Whenever a line of the data below holds the string "computer", copy that line.

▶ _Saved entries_
**********
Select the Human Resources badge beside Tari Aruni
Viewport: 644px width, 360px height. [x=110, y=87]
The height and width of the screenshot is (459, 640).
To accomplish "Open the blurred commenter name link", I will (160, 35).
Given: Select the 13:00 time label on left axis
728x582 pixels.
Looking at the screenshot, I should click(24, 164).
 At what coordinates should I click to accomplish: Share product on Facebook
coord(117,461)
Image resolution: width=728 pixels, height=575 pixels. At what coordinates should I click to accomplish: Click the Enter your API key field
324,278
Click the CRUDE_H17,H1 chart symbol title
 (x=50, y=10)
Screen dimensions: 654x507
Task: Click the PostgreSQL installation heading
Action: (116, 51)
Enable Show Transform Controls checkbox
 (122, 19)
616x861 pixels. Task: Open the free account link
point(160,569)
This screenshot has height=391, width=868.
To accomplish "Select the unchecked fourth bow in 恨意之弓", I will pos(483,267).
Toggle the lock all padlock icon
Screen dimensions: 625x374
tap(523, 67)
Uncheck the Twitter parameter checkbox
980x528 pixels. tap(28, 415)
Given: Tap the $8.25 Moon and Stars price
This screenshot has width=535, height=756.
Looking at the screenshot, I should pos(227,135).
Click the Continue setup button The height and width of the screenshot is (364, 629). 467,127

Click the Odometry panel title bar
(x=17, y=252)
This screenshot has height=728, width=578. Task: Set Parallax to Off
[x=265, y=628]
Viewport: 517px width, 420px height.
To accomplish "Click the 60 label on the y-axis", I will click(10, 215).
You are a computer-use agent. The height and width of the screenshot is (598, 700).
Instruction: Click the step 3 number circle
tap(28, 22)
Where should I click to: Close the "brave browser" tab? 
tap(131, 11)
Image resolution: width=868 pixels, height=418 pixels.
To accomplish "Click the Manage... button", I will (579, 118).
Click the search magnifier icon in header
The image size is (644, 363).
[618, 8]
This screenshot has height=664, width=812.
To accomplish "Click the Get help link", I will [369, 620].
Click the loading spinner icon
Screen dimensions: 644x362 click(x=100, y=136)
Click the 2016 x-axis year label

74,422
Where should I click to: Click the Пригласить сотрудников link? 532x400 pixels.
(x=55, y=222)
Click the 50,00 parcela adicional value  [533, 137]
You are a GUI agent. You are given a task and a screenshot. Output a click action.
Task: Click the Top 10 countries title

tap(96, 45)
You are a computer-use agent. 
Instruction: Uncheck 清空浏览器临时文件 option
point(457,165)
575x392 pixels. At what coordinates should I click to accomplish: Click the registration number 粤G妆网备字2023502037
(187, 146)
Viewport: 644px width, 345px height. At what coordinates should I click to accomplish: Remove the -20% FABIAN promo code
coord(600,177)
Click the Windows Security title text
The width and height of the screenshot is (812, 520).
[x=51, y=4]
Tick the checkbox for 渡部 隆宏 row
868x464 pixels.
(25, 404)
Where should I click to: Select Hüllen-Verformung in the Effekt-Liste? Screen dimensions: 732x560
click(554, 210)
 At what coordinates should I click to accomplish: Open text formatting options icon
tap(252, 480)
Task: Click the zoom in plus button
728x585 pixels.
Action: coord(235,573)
**********
▶ _Written answer_
You are a computer-use agent. The height and width of the screenshot is (598, 700).
You are a computer-use agent. 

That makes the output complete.